You know how they say that trouble never comes alone? Well, on the same day when I discovered the previously mentioned Catch 22 situation with the phone card and found the present left for me by the son of the cleaning lady I had one more trouble, this time at the laundromat. Fairly close to where we lived there were many laundromats. At the one closest to our apartment the clients were not allowed to do their own laundry. For the price of 20 pesos (about $5) per bin of clothes the people at the laundromat wash, dry and fold your clothes for you, which is not bad. What was bad was that they shamelessly charged me 50 pesos at pick up although in a week my dancing partner and I had managed to fill up only 2 bins. Since this was the last straw after all the difficulties of the day I didn't feel like arguing about what's wrong with the math 20+20=50. The next day I returned to the laundromat in a search of a green, lace top, which I thought had gotten lost there and which I wanted to wear at the milonga. "No," said the woman, "we don't have your top… But we have a forgotten batman T-shit… Do you want it instead? :)" Oh Batman, Batman, how elegantly we would have looked at the milonga: me - in a skirt and high heels, you - plastered all over my oversized, dorky T-shirt…!

After I managed to understand the description of services a laundromat offers, and quarrel with the phone company about band widths and refunds, I gotta tell you - understanding people tuned out to be no problem for me. I am pretty fluent in Spanish (but you know - what the porteƱos speak is not always Spanish) and even if I didn't understand or manage to say everything the way I intended, I found a way to work around it. The only thing that I still don't know is what were some of the veggies in the empanadas I was eating. Although, honestly, I didn't care too much. All I know is that they were good! :) Speaking of empanadas - if you don't like the ones at your closest bakery, try the ones at the next - all bakeries and all pizza places have empanadas and the quality varies a lot. Also, turns out that restaurants usually don't sell empanadas. Go figure. By the way, while I'm still more or less on the topic of languages - even if you don't speak Spanish you have little to worry about.
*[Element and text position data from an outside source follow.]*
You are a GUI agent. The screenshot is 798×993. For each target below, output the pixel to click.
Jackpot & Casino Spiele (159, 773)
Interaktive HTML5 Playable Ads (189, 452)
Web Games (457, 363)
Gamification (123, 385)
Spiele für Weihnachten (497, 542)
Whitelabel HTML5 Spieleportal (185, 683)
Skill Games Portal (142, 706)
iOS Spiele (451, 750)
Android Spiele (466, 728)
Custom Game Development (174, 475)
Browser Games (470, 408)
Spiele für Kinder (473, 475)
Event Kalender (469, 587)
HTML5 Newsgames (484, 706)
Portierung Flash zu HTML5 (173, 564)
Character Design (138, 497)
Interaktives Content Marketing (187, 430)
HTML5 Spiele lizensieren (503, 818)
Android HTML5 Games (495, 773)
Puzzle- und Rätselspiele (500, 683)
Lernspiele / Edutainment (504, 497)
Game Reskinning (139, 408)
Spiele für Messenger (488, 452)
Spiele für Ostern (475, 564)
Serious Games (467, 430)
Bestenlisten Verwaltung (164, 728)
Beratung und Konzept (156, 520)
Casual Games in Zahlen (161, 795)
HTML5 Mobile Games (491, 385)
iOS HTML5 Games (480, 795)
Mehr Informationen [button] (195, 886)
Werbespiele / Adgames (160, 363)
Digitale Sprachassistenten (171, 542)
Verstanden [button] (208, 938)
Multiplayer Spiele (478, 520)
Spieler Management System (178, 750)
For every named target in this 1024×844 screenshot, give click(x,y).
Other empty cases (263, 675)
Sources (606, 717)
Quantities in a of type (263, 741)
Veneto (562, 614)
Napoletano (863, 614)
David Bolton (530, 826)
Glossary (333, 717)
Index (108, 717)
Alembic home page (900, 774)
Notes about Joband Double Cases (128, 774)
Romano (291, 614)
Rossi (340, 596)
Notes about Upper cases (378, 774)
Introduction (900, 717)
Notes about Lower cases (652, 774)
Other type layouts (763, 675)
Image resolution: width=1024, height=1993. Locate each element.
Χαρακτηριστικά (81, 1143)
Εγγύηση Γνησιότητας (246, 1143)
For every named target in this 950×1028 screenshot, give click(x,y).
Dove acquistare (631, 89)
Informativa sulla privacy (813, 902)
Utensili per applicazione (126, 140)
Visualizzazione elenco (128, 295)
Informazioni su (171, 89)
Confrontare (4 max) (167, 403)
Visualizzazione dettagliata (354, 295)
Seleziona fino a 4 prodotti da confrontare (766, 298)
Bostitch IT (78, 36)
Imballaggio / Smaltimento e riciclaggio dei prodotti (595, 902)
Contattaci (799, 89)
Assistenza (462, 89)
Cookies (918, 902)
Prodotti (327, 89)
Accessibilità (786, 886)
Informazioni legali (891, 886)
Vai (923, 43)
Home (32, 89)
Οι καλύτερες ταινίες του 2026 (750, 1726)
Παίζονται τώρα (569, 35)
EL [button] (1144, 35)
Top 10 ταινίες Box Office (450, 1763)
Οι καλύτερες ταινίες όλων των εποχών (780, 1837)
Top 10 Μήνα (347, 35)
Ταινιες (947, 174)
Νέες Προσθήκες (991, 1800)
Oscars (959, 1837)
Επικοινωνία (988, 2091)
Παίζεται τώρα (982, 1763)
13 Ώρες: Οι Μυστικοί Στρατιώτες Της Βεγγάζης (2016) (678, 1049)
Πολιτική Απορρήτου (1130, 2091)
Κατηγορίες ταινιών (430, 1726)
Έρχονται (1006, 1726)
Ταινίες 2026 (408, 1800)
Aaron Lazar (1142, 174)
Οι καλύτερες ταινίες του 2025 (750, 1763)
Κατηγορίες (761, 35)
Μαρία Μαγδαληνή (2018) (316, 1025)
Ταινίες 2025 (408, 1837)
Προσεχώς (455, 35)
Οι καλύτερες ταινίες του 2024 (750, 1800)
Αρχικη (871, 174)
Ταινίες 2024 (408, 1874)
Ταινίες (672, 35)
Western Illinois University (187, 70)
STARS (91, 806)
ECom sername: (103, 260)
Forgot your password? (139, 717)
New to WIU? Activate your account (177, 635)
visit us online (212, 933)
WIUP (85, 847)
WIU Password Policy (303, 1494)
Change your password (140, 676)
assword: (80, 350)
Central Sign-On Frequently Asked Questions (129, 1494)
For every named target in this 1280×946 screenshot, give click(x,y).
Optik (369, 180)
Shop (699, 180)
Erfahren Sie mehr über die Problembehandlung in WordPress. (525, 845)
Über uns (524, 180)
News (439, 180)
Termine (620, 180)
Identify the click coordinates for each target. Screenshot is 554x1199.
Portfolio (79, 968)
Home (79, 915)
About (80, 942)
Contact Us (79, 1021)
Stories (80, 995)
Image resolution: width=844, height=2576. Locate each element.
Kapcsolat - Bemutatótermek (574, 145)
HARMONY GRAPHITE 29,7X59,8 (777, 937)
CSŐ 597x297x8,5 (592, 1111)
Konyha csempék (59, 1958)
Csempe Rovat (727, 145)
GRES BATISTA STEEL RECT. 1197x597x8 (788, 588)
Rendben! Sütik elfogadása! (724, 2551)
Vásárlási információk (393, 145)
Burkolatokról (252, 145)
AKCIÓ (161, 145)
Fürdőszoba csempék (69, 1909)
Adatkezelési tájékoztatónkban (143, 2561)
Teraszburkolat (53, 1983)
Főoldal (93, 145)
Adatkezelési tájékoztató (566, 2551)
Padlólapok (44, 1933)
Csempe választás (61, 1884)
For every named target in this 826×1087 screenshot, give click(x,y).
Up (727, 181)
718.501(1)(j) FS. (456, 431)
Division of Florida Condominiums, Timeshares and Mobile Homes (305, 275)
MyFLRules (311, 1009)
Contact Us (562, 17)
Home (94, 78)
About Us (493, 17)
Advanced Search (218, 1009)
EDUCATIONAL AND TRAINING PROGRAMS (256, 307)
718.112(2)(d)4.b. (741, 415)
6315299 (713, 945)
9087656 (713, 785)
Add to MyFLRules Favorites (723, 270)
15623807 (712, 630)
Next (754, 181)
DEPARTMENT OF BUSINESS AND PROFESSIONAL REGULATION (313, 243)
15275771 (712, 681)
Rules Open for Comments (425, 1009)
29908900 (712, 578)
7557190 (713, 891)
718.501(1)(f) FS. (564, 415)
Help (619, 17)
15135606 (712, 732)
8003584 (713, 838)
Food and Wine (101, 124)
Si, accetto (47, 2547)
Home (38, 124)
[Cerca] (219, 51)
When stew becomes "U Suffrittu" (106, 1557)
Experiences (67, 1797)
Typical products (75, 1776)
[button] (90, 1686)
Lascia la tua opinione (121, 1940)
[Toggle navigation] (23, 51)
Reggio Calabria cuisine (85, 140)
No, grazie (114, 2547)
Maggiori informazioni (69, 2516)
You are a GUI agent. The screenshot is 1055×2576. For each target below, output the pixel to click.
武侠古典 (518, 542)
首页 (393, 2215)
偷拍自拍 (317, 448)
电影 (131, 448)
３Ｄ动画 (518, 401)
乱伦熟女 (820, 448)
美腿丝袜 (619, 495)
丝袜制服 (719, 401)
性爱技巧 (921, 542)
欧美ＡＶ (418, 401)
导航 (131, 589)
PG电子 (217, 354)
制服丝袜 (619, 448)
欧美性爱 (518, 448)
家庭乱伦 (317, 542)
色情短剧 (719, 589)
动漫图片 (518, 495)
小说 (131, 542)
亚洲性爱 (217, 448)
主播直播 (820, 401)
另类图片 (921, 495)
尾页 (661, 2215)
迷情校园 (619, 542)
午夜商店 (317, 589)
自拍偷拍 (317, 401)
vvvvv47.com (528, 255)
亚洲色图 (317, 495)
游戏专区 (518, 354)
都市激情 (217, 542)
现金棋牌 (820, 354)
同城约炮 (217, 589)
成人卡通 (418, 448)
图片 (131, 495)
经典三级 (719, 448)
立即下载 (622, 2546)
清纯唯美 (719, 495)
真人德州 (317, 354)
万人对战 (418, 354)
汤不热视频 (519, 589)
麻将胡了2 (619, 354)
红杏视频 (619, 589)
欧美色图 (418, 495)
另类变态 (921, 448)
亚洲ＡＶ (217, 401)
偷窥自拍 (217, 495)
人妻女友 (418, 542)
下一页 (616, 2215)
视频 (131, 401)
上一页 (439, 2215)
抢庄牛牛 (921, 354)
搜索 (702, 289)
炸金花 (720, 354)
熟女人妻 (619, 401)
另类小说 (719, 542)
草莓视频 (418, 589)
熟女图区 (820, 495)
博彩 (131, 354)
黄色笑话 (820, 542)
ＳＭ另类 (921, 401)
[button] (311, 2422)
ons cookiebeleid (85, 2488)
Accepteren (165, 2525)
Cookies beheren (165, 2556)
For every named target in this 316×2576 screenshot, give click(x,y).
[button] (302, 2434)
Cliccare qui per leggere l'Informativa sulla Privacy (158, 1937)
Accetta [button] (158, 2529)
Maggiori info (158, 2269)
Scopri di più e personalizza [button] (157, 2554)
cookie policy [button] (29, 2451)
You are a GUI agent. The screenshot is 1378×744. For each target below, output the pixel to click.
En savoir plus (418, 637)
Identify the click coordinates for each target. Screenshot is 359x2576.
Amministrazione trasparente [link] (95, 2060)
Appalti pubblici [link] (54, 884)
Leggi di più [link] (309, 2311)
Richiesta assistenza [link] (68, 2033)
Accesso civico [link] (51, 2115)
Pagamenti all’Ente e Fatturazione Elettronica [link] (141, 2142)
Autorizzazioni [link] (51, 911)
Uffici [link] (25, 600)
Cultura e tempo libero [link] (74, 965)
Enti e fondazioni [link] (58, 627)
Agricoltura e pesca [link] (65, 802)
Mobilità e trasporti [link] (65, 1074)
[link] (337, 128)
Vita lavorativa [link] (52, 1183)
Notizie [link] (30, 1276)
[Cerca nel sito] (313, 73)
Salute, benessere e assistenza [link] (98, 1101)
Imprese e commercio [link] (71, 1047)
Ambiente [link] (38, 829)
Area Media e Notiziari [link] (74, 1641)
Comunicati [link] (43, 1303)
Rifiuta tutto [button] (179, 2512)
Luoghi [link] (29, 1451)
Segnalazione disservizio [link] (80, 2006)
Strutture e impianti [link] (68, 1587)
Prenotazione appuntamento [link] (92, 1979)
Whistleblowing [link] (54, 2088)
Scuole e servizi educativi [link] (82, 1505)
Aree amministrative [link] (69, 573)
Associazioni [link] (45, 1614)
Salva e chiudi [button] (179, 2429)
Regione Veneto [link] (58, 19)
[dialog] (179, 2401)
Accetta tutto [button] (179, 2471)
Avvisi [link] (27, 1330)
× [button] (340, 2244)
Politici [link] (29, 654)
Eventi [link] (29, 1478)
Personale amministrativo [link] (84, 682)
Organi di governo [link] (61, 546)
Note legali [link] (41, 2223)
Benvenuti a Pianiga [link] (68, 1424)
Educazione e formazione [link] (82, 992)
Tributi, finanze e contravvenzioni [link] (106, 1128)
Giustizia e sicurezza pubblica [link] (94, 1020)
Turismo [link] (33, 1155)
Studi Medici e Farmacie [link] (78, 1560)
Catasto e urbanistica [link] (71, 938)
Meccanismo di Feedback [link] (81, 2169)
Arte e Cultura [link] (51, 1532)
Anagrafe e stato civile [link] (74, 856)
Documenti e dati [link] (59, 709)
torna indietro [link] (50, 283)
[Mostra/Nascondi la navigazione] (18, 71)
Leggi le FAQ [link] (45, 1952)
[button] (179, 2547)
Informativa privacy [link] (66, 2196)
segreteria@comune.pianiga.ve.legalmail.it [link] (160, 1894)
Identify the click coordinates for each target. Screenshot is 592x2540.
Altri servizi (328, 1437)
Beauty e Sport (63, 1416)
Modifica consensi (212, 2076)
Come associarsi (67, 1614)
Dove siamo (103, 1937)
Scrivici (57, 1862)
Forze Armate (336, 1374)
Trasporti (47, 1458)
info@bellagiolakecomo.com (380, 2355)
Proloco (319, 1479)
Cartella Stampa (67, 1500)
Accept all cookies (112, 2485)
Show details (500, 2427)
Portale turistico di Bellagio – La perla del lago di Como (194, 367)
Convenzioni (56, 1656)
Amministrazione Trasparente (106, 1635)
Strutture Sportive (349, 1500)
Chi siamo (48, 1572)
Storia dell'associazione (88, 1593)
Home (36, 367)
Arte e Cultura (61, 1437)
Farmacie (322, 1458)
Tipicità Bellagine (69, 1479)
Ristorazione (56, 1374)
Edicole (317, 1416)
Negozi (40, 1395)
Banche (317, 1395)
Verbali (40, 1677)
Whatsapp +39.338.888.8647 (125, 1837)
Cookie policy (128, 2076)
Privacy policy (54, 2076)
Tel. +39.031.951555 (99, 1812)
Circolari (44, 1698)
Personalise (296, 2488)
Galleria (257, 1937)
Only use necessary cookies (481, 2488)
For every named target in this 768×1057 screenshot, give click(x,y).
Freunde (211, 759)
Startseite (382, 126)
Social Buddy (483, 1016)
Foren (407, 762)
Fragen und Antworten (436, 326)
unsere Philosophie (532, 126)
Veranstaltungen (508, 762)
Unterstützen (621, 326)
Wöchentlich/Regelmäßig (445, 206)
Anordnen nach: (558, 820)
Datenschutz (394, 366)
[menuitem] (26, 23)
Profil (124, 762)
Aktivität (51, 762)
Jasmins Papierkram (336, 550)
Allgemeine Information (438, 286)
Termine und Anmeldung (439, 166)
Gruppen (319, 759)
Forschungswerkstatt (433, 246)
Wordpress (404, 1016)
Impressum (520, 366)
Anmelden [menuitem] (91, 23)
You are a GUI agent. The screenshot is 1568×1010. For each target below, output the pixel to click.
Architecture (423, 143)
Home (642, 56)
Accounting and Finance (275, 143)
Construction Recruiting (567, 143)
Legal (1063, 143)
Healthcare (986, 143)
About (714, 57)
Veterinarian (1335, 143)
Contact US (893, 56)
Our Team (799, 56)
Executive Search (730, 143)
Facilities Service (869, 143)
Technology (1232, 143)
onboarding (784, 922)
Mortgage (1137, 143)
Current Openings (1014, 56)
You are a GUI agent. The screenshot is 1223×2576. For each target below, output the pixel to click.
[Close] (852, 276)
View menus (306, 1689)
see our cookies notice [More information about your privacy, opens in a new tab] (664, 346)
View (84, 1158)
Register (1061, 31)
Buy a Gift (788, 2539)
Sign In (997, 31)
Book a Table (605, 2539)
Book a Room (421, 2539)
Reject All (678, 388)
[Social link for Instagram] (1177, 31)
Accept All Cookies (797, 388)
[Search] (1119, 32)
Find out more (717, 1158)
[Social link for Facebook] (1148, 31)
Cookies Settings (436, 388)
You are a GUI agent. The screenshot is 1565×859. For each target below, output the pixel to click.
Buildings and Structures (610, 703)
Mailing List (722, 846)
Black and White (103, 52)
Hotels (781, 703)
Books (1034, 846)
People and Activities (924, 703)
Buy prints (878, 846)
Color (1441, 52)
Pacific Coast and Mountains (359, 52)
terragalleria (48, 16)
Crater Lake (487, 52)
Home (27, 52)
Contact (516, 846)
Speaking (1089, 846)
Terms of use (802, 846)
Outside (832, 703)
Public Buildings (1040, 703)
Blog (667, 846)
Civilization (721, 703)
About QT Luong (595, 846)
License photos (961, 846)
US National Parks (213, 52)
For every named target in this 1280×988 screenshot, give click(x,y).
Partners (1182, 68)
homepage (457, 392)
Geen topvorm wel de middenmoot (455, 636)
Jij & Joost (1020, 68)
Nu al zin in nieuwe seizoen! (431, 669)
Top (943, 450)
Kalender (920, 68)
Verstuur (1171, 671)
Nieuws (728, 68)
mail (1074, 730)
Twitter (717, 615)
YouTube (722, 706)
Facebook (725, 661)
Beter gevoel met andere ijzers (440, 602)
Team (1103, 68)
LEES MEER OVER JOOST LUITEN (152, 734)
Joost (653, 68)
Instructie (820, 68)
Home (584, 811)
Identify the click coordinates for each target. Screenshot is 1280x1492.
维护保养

In the milonga, since you will be cabeceo-ing people, you don't need to speak English. In the stores they sometimes speak English but even if they don't often common sense is enough when picking what to buy. In the classes the teachers explain sometimes only and sometimes mostly in Spanish. But even in the second case you won't get very detailed translation. You should keep your eyes open in order to catch what's going on from what the teacher is showing. In the end many of the young Argentines can say at least a couple of words in English and some speak actually quite well if not fluently.